Exercise task. Rewrite the entries below, replacing every occurrence of "How do I perform" with "How can I do" and leaving everything else as it is.

Word and element location records
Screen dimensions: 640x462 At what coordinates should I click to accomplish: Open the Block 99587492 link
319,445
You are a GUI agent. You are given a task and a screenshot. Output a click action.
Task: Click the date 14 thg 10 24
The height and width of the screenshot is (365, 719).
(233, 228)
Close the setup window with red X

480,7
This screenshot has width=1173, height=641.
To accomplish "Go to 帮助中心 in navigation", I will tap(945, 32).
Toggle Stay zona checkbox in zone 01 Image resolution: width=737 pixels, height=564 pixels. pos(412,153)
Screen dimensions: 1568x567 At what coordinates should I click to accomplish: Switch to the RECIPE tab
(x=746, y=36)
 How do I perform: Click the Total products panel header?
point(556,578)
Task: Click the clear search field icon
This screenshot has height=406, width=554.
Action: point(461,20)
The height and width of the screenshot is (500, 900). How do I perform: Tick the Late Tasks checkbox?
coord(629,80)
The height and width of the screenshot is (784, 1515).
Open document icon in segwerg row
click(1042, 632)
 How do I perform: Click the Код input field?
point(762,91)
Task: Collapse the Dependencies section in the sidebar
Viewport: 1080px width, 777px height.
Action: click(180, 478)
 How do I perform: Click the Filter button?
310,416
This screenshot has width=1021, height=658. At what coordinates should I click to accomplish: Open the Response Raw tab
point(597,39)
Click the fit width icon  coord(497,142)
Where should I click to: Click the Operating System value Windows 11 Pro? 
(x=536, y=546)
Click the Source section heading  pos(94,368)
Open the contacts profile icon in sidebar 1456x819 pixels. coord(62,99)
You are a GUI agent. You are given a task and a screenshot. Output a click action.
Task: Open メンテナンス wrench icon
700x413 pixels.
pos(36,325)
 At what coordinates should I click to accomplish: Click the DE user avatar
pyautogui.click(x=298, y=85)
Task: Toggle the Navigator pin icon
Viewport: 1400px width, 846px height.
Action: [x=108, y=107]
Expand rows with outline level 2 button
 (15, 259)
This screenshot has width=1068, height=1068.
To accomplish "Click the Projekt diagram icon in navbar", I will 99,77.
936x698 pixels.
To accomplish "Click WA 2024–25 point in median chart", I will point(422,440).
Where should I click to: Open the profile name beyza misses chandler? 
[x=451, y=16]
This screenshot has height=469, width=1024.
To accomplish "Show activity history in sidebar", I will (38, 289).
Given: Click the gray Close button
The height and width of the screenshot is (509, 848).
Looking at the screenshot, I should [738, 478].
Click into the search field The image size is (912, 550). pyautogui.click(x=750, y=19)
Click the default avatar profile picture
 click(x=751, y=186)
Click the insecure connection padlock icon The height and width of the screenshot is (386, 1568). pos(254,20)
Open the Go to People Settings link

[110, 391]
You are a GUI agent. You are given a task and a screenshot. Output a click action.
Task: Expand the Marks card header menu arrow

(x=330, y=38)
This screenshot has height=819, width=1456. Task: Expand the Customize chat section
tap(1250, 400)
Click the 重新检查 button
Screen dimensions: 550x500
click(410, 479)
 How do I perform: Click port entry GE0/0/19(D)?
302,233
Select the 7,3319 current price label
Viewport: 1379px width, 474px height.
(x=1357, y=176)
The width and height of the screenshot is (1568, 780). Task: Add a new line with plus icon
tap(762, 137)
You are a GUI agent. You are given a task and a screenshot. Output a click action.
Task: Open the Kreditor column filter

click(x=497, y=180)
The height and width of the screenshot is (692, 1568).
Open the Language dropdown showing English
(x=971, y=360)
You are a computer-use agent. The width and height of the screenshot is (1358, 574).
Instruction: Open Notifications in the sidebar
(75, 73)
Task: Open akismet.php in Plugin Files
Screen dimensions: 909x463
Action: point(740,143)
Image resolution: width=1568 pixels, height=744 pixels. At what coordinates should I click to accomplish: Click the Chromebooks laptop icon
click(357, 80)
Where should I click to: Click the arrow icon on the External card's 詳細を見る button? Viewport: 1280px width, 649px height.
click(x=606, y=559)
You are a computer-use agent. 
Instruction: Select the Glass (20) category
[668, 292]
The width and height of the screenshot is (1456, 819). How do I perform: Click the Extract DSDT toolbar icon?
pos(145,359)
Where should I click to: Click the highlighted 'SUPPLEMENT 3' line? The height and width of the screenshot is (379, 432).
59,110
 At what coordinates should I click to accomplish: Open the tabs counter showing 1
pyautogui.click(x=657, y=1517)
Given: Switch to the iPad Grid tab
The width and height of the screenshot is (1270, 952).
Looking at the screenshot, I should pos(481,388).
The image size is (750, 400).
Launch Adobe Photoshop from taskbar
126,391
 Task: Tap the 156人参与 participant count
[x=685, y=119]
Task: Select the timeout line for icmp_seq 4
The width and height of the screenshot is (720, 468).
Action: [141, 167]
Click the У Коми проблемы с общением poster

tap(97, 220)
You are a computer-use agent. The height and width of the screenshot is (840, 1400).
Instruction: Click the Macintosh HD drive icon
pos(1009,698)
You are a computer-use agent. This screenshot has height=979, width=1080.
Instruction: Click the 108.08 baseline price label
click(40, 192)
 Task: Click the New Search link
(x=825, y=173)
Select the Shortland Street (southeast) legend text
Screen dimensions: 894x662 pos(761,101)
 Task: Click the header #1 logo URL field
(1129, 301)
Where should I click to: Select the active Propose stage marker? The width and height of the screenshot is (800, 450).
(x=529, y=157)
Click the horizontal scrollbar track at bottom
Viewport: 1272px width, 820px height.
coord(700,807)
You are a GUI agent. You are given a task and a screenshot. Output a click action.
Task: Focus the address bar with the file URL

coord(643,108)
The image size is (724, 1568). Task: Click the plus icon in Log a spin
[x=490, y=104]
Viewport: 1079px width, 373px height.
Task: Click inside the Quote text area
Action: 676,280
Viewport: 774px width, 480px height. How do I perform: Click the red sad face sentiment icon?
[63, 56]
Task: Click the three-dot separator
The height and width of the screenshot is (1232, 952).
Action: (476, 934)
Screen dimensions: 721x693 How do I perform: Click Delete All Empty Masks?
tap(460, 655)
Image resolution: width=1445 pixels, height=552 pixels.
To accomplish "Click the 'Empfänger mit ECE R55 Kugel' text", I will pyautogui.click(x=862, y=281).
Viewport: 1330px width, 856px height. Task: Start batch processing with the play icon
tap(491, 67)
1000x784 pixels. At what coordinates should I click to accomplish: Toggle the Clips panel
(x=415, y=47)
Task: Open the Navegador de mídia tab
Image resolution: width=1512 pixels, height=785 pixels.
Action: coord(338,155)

Full solution.
Screen dimensions: 640x462 At what coordinates should I click to accomplish: Open the Block 99587492 link
319,445
You are a GUI agent. You are given a task and a screenshot. Output a click action.
Task: Click the date 14 thg 10 24
The height and width of the screenshot is (365, 719).
(233, 228)
Close the setup window with red X

480,7
This screenshot has width=1173, height=641.
To accomplish "Go to 帮助中心 in navigation", I will tap(945, 32).
Toggle Stay zona checkbox in zone 01 Image resolution: width=737 pixels, height=564 pixels. pos(412,153)
Screen dimensions: 1568x567 At what coordinates should I click to accomplish: Switch to the RECIPE tab
(x=746, y=36)
 How can I do: Click the Total products panel header?
point(556,578)
Task: Click the clear search field icon
This screenshot has height=406, width=554.
Action: point(461,20)
The height and width of the screenshot is (500, 900). How can I do: Tick the Late Tasks checkbox?
coord(629,80)
The height and width of the screenshot is (784, 1515).
Open document icon in segwerg row
click(1042, 632)
 How can I do: Click the Код input field?
point(762,91)
Task: Collapse the Dependencies section in the sidebar
Viewport: 1080px width, 777px height.
Action: click(180, 478)
 How can I do: Click the Filter button?
310,416
This screenshot has width=1021, height=658. At what coordinates should I click to accomplish: Open the Response Raw tab
point(597,39)
Click the fit width icon  coord(497,142)
Where should I click to: Click the Operating System value Windows 11 Pro? 
(x=536, y=546)
Click the Source section heading  pos(94,368)
Open the contacts profile icon in sidebar 1456x819 pixels. coord(62,99)
You are a GUI agent. You are given a task and a screenshot. Output a click action.
Task: Open メンテナンス wrench icon
700x413 pixels.
pos(36,325)
 At what coordinates should I click to accomplish: Click the DE user avatar
pyautogui.click(x=298, y=85)
Task: Toggle the Navigator pin icon
Viewport: 1400px width, 846px height.
Action: [x=108, y=107]
Expand rows with outline level 2 button
 (15, 259)
This screenshot has width=1068, height=1068.
To accomplish "Click the Projekt diagram icon in navbar", I will 99,77.
936x698 pixels.
To accomplish "Click WA 2024–25 point in median chart", I will point(422,440).
Where should I click to: Open the profile name beyza misses chandler? 
[x=451, y=16]
This screenshot has height=469, width=1024.
To accomplish "Show activity history in sidebar", I will (38, 289).
Given: Click the gray Close button
The height and width of the screenshot is (509, 848).
Looking at the screenshot, I should [738, 478].
Click into the search field The image size is (912, 550). pyautogui.click(x=750, y=19)
Click the default avatar profile picture
 click(x=751, y=186)
Click the insecure connection padlock icon The height and width of the screenshot is (386, 1568). pos(254,20)
Open the Go to People Settings link

[110, 391]
You are a GUI agent. You are given a task and a screenshot. Output a click action.
Task: Expand the Marks card header menu arrow

(x=330, y=38)
This screenshot has height=819, width=1456. Task: Expand the Customize chat section
tap(1250, 400)
Click the 重新检查 button
Screen dimensions: 550x500
click(410, 479)
 How can I do: Click port entry GE0/0/19(D)?
302,233
Select the 7,3319 current price label
Viewport: 1379px width, 474px height.
(x=1357, y=176)
The width and height of the screenshot is (1568, 780). Task: Add a new line with plus icon
tap(762, 137)
You are a GUI agent. You are given a task and a screenshot. Output a click action.
Task: Open the Kreditor column filter

click(x=497, y=180)
The height and width of the screenshot is (692, 1568).
Open the Language dropdown showing English
(x=971, y=360)
You are a computer-use agent. The width and height of the screenshot is (1358, 574).
Instruction: Open Notifications in the sidebar
(75, 73)
Task: Open akismet.php in Plugin Files
Screen dimensions: 909x463
Action: point(740,143)
Image resolution: width=1568 pixels, height=744 pixels. At what coordinates should I click to accomplish: Click the Chromebooks laptop icon
click(357, 80)
Where should I click to: Click the arrow icon on the External card's 詳細を見る button? Viewport: 1280px width, 649px height.
click(x=606, y=559)
You are a computer-use agent. 
Instruction: Select the Glass (20) category
[668, 292]
The width and height of the screenshot is (1456, 819). How can I do: Click the Extract DSDT toolbar icon?
pos(145,359)
Where should I click to: Click the highlighted 'SUPPLEMENT 3' line? The height and width of the screenshot is (379, 432).
59,110
 At what coordinates should I click to accomplish: Open the tabs counter showing 1
pyautogui.click(x=657, y=1517)
Given: Switch to the iPad Grid tab
The width and height of the screenshot is (1270, 952).
Looking at the screenshot, I should pos(481,388).
The image size is (750, 400).
Launch Adobe Photoshop from taskbar
126,391
 Task: Tap the 156人参与 participant count
[x=685, y=119]
Task: Select the timeout line for icmp_seq 4
The width and height of the screenshot is (720, 468).
Action: [141, 167]
Click the У Коми проблемы с общением poster

tap(97, 220)
You are a computer-use agent. The height and width of the screenshot is (840, 1400).
Instruction: Click the Macintosh HD drive icon
pos(1009,698)
You are a computer-use agent. This screenshot has height=979, width=1080.
Instruction: Click the 108.08 baseline price label
click(40, 192)
 Task: Click the New Search link
(x=825, y=173)
Select the Shortland Street (southeast) legend text
Screen dimensions: 894x662 pos(761,101)
 Task: Click the header #1 logo URL field
(1129, 301)
Where should I click to: Select the active Propose stage marker? The width and height of the screenshot is (800, 450).
(x=529, y=157)
Click the horizontal scrollbar track at bottom
Viewport: 1272px width, 820px height.
coord(700,807)
You are a GUI agent. You are given a task and a screenshot. Output a click action.
Task: Focus the address bar with the file URL

coord(643,108)
The image size is (724, 1568). Task: Click the plus icon in Log a spin
[x=490, y=104]
Viewport: 1079px width, 373px height.
Task: Click inside the Quote text area
Action: 676,280
Viewport: 774px width, 480px height. How can I do: Click the red sad face sentiment icon?
[63, 56]
Task: Click the three-dot separator
The height and width of the screenshot is (1232, 952).
Action: (476, 934)
Screen dimensions: 721x693 How can I do: Click Delete All Empty Masks?
tap(460, 655)
Image resolution: width=1445 pixels, height=552 pixels.
To accomplish "Click the 'Empfänger mit ECE R55 Kugel' text", I will pyautogui.click(x=862, y=281).
Viewport: 1330px width, 856px height. Task: Start batch processing with the play icon
tap(491, 67)
1000x784 pixels. At what coordinates should I click to accomplish: Toggle the Clips panel
(x=415, y=47)
Task: Open the Navegador de mídia tab
Image resolution: width=1512 pixels, height=785 pixels.
Action: coord(338,155)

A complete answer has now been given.